**EXERCISE AIM:** Of all the entries below, retype only the lines from the one with "1372x892 pixels. At" through the one with "Open LLAP Dashboards", exactly as they appear.

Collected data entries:
* * * * * * *
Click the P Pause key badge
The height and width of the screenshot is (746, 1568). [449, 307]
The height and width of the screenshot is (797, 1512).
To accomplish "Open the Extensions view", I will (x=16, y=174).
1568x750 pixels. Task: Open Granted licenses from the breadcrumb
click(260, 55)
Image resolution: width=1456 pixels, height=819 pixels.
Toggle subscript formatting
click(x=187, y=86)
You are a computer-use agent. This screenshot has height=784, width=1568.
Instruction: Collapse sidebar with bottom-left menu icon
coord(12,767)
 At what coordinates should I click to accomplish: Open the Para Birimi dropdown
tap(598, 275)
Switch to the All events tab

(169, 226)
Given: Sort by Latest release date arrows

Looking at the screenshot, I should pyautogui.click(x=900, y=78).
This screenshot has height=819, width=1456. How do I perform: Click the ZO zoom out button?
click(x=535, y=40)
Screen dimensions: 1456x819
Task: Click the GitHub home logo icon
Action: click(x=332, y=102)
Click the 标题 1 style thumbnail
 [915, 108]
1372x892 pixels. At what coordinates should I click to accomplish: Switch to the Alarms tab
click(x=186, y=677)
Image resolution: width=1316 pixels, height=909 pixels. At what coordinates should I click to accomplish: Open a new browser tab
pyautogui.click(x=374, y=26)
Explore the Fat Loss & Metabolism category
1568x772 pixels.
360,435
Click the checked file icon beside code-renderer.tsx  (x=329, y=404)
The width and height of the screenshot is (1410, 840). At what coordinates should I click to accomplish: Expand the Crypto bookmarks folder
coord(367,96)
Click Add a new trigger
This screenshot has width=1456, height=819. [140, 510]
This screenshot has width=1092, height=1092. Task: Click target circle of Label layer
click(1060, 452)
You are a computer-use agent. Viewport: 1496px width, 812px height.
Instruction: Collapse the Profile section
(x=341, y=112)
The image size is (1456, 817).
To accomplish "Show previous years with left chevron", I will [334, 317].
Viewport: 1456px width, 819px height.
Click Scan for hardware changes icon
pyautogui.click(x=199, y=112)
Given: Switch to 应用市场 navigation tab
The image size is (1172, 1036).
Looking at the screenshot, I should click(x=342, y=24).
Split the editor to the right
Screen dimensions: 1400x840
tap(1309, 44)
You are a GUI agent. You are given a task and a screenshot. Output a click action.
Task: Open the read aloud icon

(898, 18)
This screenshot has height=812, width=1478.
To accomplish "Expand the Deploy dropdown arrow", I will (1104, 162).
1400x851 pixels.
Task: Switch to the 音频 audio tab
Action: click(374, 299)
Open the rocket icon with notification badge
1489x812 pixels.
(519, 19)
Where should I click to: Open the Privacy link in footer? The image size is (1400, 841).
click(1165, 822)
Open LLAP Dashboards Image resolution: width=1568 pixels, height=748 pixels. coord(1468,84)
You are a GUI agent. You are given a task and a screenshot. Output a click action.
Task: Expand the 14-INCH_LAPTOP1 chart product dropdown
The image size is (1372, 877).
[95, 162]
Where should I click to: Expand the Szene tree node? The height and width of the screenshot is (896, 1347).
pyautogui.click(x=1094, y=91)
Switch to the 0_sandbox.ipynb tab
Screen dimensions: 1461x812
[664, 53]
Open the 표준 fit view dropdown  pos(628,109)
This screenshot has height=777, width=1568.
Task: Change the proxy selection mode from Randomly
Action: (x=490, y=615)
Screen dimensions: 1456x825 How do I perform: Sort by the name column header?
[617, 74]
* * * * * * *
**FINISHED TASK:**
1372x892 pixels. At what coordinates should I click to accomplish: Switch to the Alarms tab
click(x=186, y=677)
Image resolution: width=1316 pixels, height=909 pixels. At what coordinates should I click to accomplish: Open a new browser tab
pyautogui.click(x=374, y=26)
Explore the Fat Loss & Metabolism category
1568x772 pixels.
360,435
Click the checked file icon beside code-renderer.tsx  (x=329, y=404)
The width and height of the screenshot is (1410, 840). At what coordinates should I click to accomplish: Expand the Crypto bookmarks folder
coord(367,96)
Click Add a new trigger
This screenshot has width=1456, height=819. [140, 510]
This screenshot has width=1092, height=1092. Task: Click target circle of Label layer
click(1060, 452)
You are a computer-use agent. Viewport: 1496px width, 812px height.
Instruction: Collapse the Profile section
(x=341, y=112)
The image size is (1456, 817).
To accomplish "Show previous years with left chevron", I will [334, 317].
Viewport: 1456px width, 819px height.
Click Scan for hardware changes icon
pyautogui.click(x=199, y=112)
Given: Switch to 应用市场 navigation tab
The image size is (1172, 1036).
Looking at the screenshot, I should click(x=342, y=24).
Split the editor to the right
Screen dimensions: 1400x840
tap(1309, 44)
You are a GUI agent. You are given a task and a screenshot. Output a click action.
Task: Open the read aloud icon

(898, 18)
This screenshot has height=812, width=1478.
To accomplish "Expand the Deploy dropdown arrow", I will (1104, 162).
1400x851 pixels.
Task: Switch to the 音频 audio tab
Action: click(374, 299)
Open the rocket icon with notification badge
1489x812 pixels.
(519, 19)
Where should I click to: Open the Privacy link in footer? The image size is (1400, 841).
click(1165, 822)
Open LLAP Dashboards Image resolution: width=1568 pixels, height=748 pixels. coord(1468,84)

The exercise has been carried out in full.